## Exercise requirements
Reproduce each of the following rows verbatim, preserving every character and line break.

## Data provided

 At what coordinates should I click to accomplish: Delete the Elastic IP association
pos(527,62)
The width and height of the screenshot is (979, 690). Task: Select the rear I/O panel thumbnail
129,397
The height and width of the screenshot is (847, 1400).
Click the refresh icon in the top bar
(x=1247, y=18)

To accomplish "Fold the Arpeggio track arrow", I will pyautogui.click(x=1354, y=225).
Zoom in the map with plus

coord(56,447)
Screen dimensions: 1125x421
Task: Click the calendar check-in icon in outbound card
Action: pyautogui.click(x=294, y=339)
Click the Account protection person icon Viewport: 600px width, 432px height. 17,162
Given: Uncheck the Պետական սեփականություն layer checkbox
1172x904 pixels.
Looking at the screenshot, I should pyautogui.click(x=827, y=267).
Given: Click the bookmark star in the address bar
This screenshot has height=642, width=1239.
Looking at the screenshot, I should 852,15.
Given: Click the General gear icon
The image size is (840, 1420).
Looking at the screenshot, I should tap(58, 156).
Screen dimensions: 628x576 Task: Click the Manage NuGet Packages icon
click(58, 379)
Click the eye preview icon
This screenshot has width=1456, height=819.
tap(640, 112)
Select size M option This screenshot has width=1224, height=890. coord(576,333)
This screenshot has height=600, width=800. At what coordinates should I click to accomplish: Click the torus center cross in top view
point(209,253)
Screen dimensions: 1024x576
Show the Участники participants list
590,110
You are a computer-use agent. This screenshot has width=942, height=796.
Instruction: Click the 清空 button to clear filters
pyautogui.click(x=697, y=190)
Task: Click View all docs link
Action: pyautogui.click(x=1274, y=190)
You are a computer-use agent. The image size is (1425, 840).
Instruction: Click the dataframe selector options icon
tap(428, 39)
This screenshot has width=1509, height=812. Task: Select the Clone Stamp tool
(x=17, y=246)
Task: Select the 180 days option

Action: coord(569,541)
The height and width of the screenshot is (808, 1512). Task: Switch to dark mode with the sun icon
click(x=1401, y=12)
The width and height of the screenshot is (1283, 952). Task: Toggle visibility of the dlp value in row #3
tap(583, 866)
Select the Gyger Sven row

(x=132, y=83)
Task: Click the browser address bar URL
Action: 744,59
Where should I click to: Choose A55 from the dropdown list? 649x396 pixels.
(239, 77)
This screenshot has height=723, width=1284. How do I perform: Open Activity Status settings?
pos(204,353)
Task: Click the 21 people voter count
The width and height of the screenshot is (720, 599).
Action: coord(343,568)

## Answer to the problem
 At what coordinates should I click to accomplish: Delete the Elastic IP association
pos(527,62)
The width and height of the screenshot is (979, 690). Task: Select the rear I/O panel thumbnail
129,397
The height and width of the screenshot is (847, 1400).
Click the refresh icon in the top bar
(x=1247, y=18)

To accomplish "Fold the Arpeggio track arrow", I will pyautogui.click(x=1354, y=225).
Zoom in the map with plus

coord(56,447)
Screen dimensions: 1125x421
Task: Click the calendar check-in icon in outbound card
Action: pyautogui.click(x=294, y=339)
Click the Account protection person icon Viewport: 600px width, 432px height. 17,162
Given: Uncheck the Պետական սեփականություն layer checkbox
1172x904 pixels.
Looking at the screenshot, I should pyautogui.click(x=827, y=267).
Given: Click the bookmark star in the address bar
This screenshot has height=642, width=1239.
Looking at the screenshot, I should 852,15.
Given: Click the General gear icon
The image size is (840, 1420).
Looking at the screenshot, I should tap(58, 156).
Screen dimensions: 628x576 Task: Click the Manage NuGet Packages icon
click(58, 379)
Click the eye preview icon
This screenshot has width=1456, height=819.
tap(640, 112)
Select size M option This screenshot has width=1224, height=890. coord(576,333)
This screenshot has height=600, width=800. At what coordinates should I click to accomplish: Click the torus center cross in top view
point(209,253)
Screen dimensions: 1024x576
Show the Участники participants list
590,110
You are a computer-use agent. This screenshot has width=942, height=796.
Instruction: Click the 清空 button to clear filters
pyautogui.click(x=697, y=190)
Task: Click View all docs link
Action: pyautogui.click(x=1274, y=190)
You are a computer-use agent. The image size is (1425, 840).
Instruction: Click the dataframe selector options icon
tap(428, 39)
This screenshot has width=1509, height=812. Task: Select the Clone Stamp tool
(x=17, y=246)
Task: Select the 180 days option

Action: coord(569,541)
The height and width of the screenshot is (808, 1512). Task: Switch to dark mode with the sun icon
click(x=1401, y=12)
The width and height of the screenshot is (1283, 952). Task: Toggle visibility of the dlp value in row #3
tap(583, 866)
Select the Gyger Sven row

(x=132, y=83)
Task: Click the browser address bar URL
Action: 744,59
Where should I click to: Choose A55 from the dropdown list? 649x396 pixels.
(239, 77)
This screenshot has height=723, width=1284. How do I perform: Open Activity Status settings?
pos(204,353)
Task: Click the 21 people voter count
The width and height of the screenshot is (720, 599).
Action: coord(343,568)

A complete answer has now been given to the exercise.